** Opening Document text block **

A smaller world

Leading Canadian economist, Jeff Rubin, sets out the premise of his book “Why your World is about to get a whole lot smaller” in this 45 minute video from 2009′s The Business of Climate Change Conference.

We aren’t running out of oil. But the supply of oil we can afford – the $30 a barrel Saudi crude we’ve been lifting for the last 100 years – went into permanent decline around 2007. Its replacement – deep water, arctic, sub salt and most particularly tar sand – is two or three times the cost.

That matters. It doesn’t just run our cars (60% of all consumption is transportation). We eat it, wear it, see by it, keep warm by it and prop the financial system Ponzi scheme up with it. As its cost rises, the cost of everything rises. We saw that in 2008 – oil shock cost inflation drove the bottom economic segment into default on the repayments of their toxic mortgages, triggering the wider collapse of the exotic derivatives market.

At the same time, demand is rising in the non-OECD countries. They have no price memory, the new $2,500 Tata nano adds a few hundred million straws in the global oil supply. Worse, price doesn’t ration demand in the key OPEC suppliers because of fuel subsidies.

So prices are set to rise – “triple digit oil price”, and within 12-18 months, depending on the pace of the artificial recovery currently underway. The US economy crashes whenever the oil price exceeds $80 a barrel (it’s $79.99 as I write this). So we are heading for another, probably permanent recession.

Globalism is dead – it implicitly assumes that transportation is free, and now it isn’t. So the massive supply chains that supply our food and materials are about to fail.

It can’t be prevented, but we can do something to insulate our economy. Primarily, we need to relocalise. We need to make stuff where it is used, grow food where it is eaten, make power where it is consumed, live where we work.

** Closing Document text block **
** Opening Provided information block **

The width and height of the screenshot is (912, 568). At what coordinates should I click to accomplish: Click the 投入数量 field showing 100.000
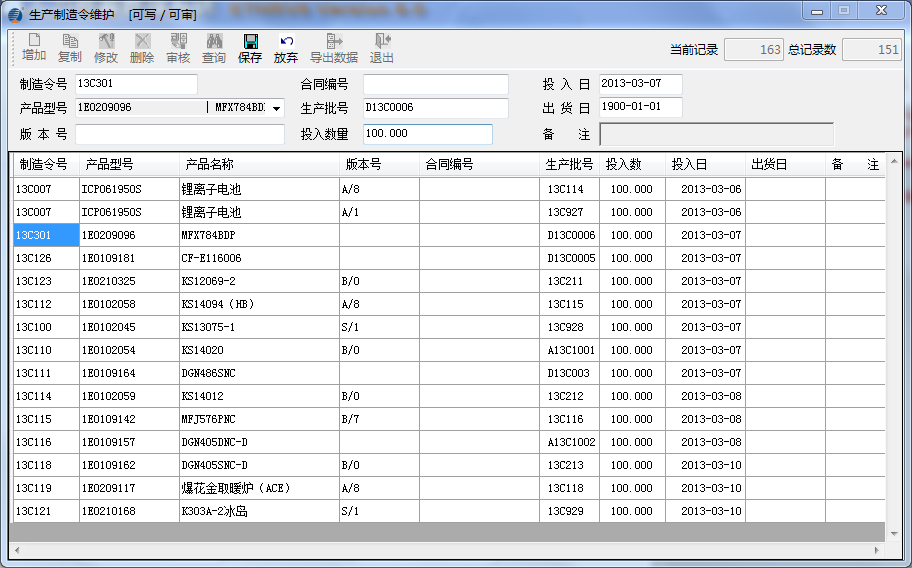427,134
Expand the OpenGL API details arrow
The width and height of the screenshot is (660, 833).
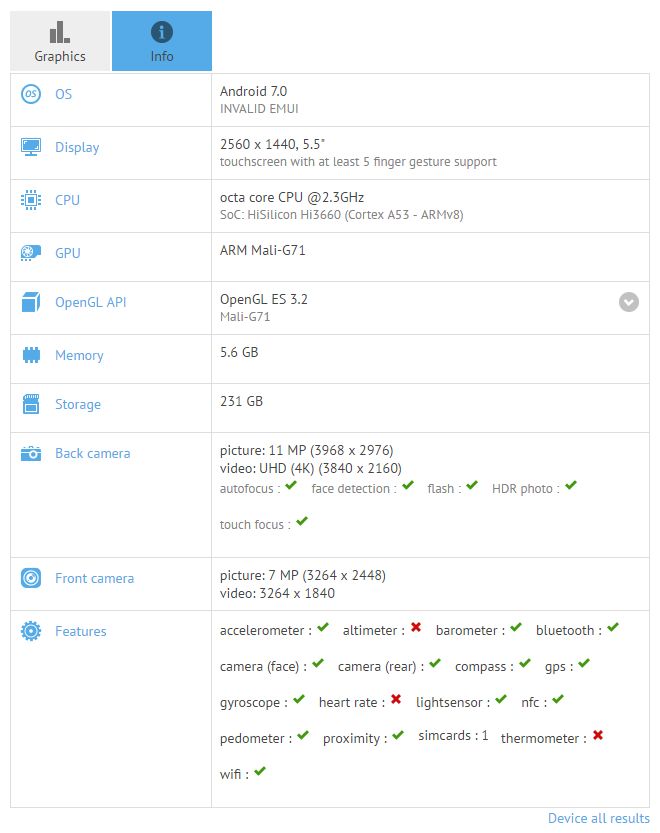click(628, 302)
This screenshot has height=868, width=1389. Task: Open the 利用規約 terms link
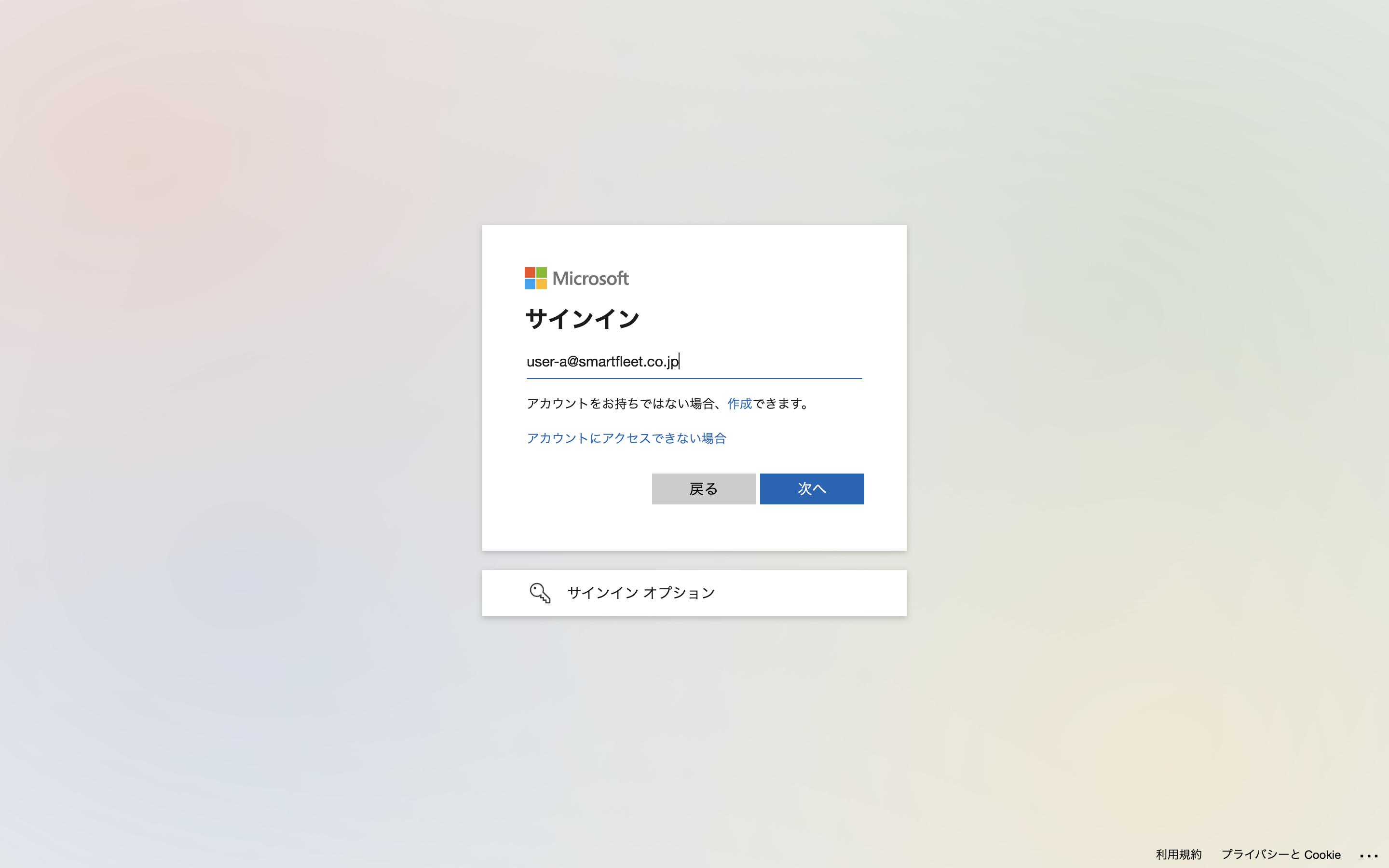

** Closing Provided information block **

Task to carry out:
Answer these questions from the text on rising oil costs:
1. At which conference was the 45-minute video recorded?
2. What percentage of all oil consumption goes to transportation?
3. Above what oil price per barrel does the US economy crash?

Answer to the problem:
1. The Business of Climate Change Conference in 2009.
2. 60%.
3. $80 a barrel.